* _SHORT EXERCISE_:
Retype the lines below, starting with the first one and continuing through the line that contains "will pyautogui.click(x=1208, y=67).", with both of those lines included.
◆ ◆ ◆
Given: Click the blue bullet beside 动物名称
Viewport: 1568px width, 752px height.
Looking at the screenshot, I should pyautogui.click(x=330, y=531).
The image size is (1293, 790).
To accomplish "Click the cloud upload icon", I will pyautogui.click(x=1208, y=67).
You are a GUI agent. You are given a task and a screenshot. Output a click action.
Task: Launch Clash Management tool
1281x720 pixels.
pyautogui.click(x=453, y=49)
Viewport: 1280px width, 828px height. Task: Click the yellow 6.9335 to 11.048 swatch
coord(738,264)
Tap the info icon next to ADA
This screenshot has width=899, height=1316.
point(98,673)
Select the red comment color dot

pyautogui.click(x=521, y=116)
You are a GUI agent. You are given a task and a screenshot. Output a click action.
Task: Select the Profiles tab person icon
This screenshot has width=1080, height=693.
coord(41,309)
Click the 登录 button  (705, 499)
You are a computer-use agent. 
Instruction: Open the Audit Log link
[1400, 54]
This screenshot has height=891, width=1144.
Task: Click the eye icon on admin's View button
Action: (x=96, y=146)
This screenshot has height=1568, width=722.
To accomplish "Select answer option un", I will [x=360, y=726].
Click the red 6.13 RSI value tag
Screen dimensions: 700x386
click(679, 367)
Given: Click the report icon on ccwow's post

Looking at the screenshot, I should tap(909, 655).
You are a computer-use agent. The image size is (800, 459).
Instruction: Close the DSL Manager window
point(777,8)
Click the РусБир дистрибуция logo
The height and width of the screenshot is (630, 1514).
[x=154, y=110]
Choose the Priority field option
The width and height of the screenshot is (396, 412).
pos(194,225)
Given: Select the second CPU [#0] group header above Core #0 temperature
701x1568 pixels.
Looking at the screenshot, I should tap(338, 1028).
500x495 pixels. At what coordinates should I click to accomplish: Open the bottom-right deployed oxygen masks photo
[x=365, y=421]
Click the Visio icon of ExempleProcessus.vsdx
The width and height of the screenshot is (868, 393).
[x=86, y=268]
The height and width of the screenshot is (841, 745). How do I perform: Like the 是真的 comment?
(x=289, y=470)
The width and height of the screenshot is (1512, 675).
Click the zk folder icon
◆ ◆ ◆
* _OUTPUT FOR THIS TASK_:
Given: Click the blue bullet beside 动物名称
Viewport: 1568px width, 752px height.
Looking at the screenshot, I should pyautogui.click(x=330, y=531).
The image size is (1293, 790).
To accomplish "Click the cloud upload icon", I will pyautogui.click(x=1208, y=67).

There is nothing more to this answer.